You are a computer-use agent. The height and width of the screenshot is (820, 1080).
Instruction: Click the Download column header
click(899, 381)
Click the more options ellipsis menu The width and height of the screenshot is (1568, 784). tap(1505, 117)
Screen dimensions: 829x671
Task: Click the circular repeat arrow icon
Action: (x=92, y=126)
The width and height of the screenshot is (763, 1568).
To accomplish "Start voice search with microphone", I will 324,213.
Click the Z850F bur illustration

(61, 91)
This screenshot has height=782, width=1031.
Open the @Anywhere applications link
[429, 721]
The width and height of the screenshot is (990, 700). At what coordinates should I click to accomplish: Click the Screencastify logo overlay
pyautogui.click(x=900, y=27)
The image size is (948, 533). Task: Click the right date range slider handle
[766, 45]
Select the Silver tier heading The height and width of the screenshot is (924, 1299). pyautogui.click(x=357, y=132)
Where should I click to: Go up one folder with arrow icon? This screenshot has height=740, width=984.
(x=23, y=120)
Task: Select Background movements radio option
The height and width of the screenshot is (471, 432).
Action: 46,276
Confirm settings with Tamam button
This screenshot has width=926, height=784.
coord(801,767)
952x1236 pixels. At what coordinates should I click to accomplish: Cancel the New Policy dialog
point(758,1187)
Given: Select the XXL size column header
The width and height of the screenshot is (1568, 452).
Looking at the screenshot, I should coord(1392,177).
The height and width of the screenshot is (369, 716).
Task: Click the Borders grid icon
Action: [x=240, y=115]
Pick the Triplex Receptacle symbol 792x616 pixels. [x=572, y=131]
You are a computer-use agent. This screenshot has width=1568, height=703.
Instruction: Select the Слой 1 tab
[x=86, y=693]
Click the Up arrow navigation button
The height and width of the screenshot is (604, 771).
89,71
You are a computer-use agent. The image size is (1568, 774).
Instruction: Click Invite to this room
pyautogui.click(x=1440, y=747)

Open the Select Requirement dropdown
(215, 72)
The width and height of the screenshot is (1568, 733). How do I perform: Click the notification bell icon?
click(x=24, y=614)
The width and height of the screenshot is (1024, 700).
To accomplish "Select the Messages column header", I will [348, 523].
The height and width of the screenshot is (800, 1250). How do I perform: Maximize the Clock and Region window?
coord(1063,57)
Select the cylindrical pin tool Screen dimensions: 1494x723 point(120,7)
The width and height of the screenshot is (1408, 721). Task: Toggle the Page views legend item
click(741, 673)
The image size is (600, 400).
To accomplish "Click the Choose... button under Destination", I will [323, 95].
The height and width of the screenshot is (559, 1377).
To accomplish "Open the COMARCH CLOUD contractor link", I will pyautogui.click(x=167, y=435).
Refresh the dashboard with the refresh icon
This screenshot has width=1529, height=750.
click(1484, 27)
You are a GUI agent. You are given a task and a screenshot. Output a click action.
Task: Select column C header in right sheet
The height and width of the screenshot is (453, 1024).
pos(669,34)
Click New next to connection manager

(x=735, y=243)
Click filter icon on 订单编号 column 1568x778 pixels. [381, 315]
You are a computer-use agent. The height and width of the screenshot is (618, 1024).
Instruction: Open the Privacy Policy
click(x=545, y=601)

━━━━━━━━━━

▶ EXERCISE DESCRIPTION: The entries are to be duplicated exactly, with nothing changed.

▶ WRITTEN ANSWER:
You are a computer-use agent. The height and width of the screenshot is (820, 1080).
Instruction: Click the Download column header
click(899, 381)
Click the more options ellipsis menu The width and height of the screenshot is (1568, 784). tap(1505, 117)
Screen dimensions: 829x671
Task: Click the circular repeat arrow icon
Action: (x=92, y=126)
The width and height of the screenshot is (763, 1568).
To accomplish "Start voice search with microphone", I will 324,213.
Click the Z850F bur illustration

(61, 91)
This screenshot has height=782, width=1031.
Open the @Anywhere applications link
[429, 721]
The width and height of the screenshot is (990, 700). At what coordinates should I click to accomplish: Click the Screencastify logo overlay
pyautogui.click(x=900, y=27)
The image size is (948, 533). Task: Click the right date range slider handle
[766, 45]
Select the Silver tier heading The height and width of the screenshot is (924, 1299). pyautogui.click(x=357, y=132)
Where should I click to: Go up one folder with arrow icon? This screenshot has height=740, width=984.
(x=23, y=120)
Task: Select Background movements radio option
The height and width of the screenshot is (471, 432).
Action: 46,276
Confirm settings with Tamam button
This screenshot has width=926, height=784.
coord(801,767)
952x1236 pixels. At what coordinates should I click to accomplish: Cancel the New Policy dialog
point(758,1187)
Given: Select the XXL size column header
The width and height of the screenshot is (1568, 452).
Looking at the screenshot, I should coord(1392,177).
The height and width of the screenshot is (369, 716).
Task: Click the Borders grid icon
Action: [x=240, y=115]
Pick the Triplex Receptacle symbol 792x616 pixels. [x=572, y=131]
You are a computer-use agent. This screenshot has width=1568, height=703.
Instruction: Select the Слой 1 tab
[x=86, y=693]
Click the Up arrow navigation button
The height and width of the screenshot is (604, 771).
89,71
You are a computer-use agent. The image size is (1568, 774).
Instruction: Click Invite to this room
pyautogui.click(x=1440, y=747)

Open the Select Requirement dropdown
(215, 72)
The width and height of the screenshot is (1568, 733). How do I perform: Click the notification bell icon?
click(x=24, y=614)
The width and height of the screenshot is (1024, 700).
To accomplish "Select the Messages column header", I will [348, 523].
The height and width of the screenshot is (800, 1250). How do I perform: Maximize the Clock and Region window?
coord(1063,57)
Select the cylindrical pin tool Screen dimensions: 1494x723 point(120,7)
The width and height of the screenshot is (1408, 721). Task: Toggle the Page views legend item
click(741, 673)
The image size is (600, 400).
To accomplish "Click the Choose... button under Destination", I will [323, 95].
The height and width of the screenshot is (559, 1377).
To accomplish "Open the COMARCH CLOUD contractor link", I will pyautogui.click(x=167, y=435).
Refresh the dashboard with the refresh icon
This screenshot has width=1529, height=750.
click(1484, 27)
You are a GUI agent. You are given a task and a screenshot. Output a click action.
Task: Select column C header in right sheet
The height and width of the screenshot is (453, 1024).
pos(669,34)
Click New next to connection manager

(x=735, y=243)
Click filter icon on 订单编号 column 1568x778 pixels. [381, 315]
You are a computer-use agent. The height and width of the screenshot is (618, 1024).
Instruction: Open the Privacy Policy
click(x=545, y=601)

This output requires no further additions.